Think horses, not zebras
These two articles made a good pairing: Oscar Schwartz's critique of AI hype in the Guardian, and Jennings Brown's takedown of IBM's Watson in real-world contexts. Brown's tl;dr: "This product is a piece of shit," a Florida doctor reportedly told IBM in the leaked memos on which Gizmodo's story is based. "We can't use it for most cases."
Watson has had a rough ride lately: in August 2017 Brown catalogued mounting criticisms of the company and its technology; that June, MIT Technology Review did, too. All three agree: IBM's marketing has outstripped Watson's technical capability.
That's what Schwartz is complaining about: even when scientists make modest claims; media and marketing hype it to the hilt. As a result, instead of focusing on design and control issues such as how to encode social fairness into algorithms, we're reading Nick Bostrom's suggestion that an uncontrolled superintelligent AI would kill humanity in the interests of making paper clips or the EU's deliberation about whether robots should have rights. These are not urgent issues, and focusing on them benefits only vendors who hope we don't look too closely at what they're actually doing.
Schwartz's own first example is the Facebook chat bots that were intended to simulate negotiation-like conversations. Just a couple of days ago someone referred to this as bots making up their own language and cited it as an example of how close AI is to the Singularity. In fact, because they lacked the right constraints, they just made strange sentences out of normal English words. The same pattern is visible with respect to self-driving cars.
You can see why: wild speculation drives clicks - excuse me, monetized eyeballs - but understanding what's wrong with how most of us think about accuracy in machine learning is *mathy*. Yet understanding the technology's very real limits is crucial to making good decisions about it.
With medicine, we're all particularly vulnerable to wishful thinking, since sooner or later we all rely on it for our own survival (something machines will never understand). The UK in particular is hoping AI will supply significant improvements because of the vast amount of patient, that is, training, data the NHS has to throw at these systems. To date, however, medicine has struggled to use information technology effectively.

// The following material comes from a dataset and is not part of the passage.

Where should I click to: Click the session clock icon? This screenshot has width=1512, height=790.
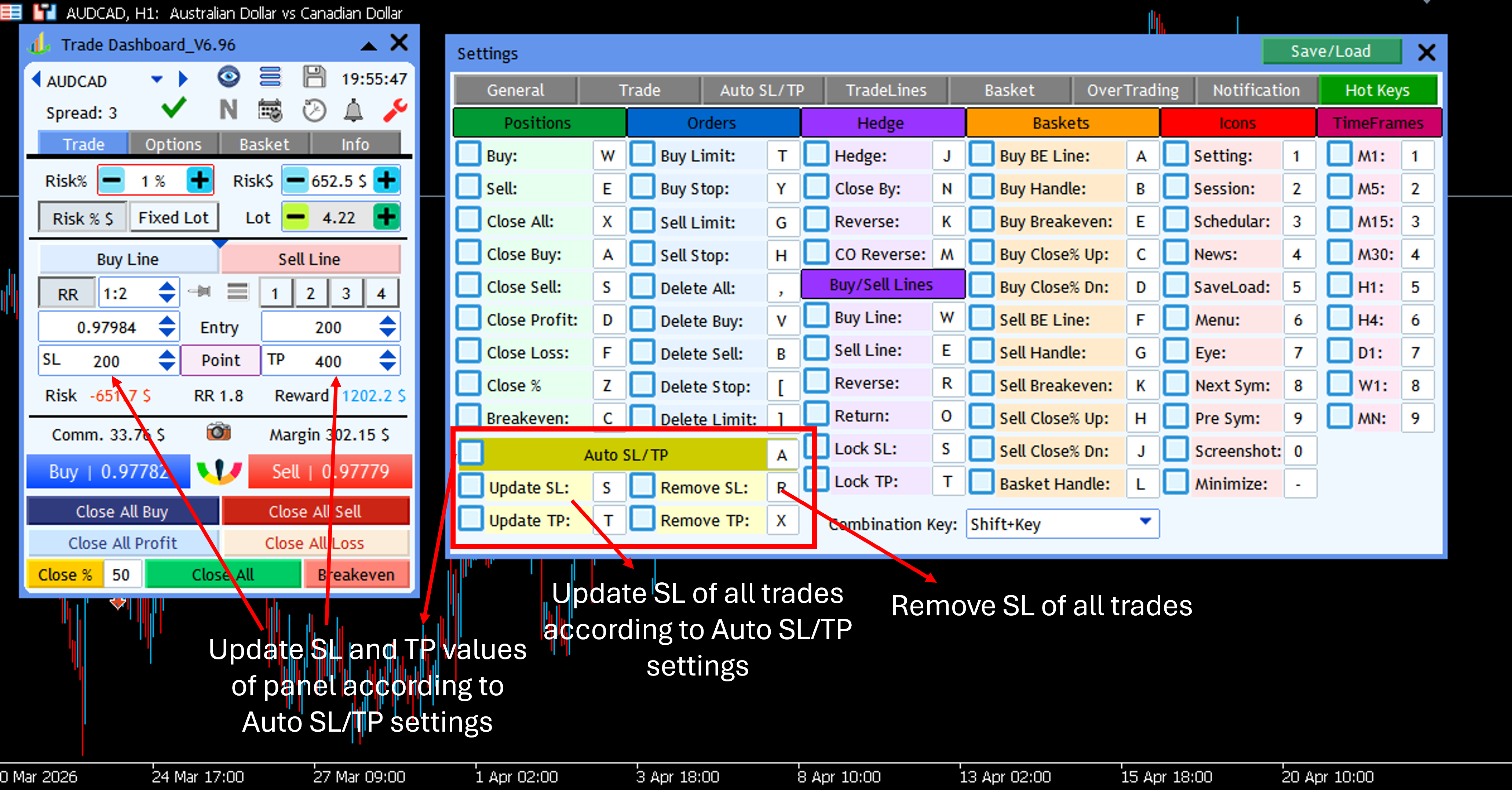pyautogui.click(x=314, y=110)
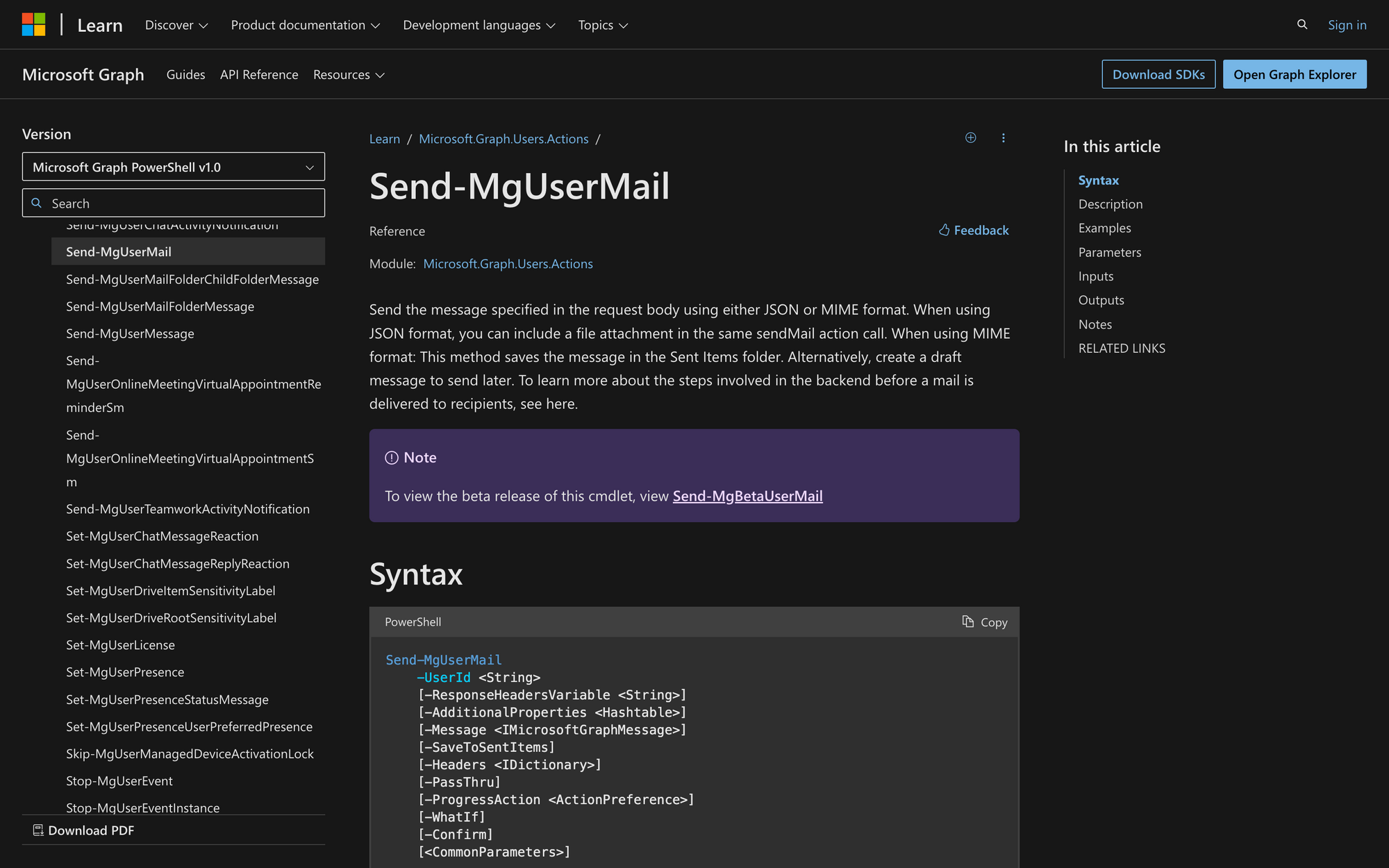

Attendees at We Robot have often discussed what happens when the accuracy of AI diagnostics outstrips that of human doctors. At what point does defying the AI's decision become malpractice? At this year's conference, Michael Froomkin presented a paper studying the unwanted safety consequences of this approach (PDF).
The presumption is that the AI system's ability to call on the world's medical literature on top of generations of patient data will make it more accurate. But there's an underlying problem that's rarely mentioned: the reliability of the medical literature these systems are built on. The true extent of this issue began to emerge in 2005, when John Ioannidis published a series of papers estimating that 90% of medical research is flawed. In 2016, Ioannidis told Retraction Watch that systematic reviews and meta-analyses are also being gamed because of the rewards and incentives involved.
The upshot is that it's more likely to be unclear, when doctors and AI disagree, where to point the skepticism. Is the AI genuinely seeing patterns and spotting things the doctor can't? (In some cases, such as radiology, apparently yes. But clinical trials and peer review are needed.) Does common humanity mean the doctor finds clues in the patient's behavior and presentation that an AI can't? (Almost certainly.) Is the AI neutral in ways that biased doctors may not be? Stories of doctors not listening to patients, particularly women, are legion. Yet the most likely scenario is that the doctor will be the person entering data - which means the machine will rely on the doctor's interpretation of what the patient says. In all these conflicts, what balance do we tell the AI to set?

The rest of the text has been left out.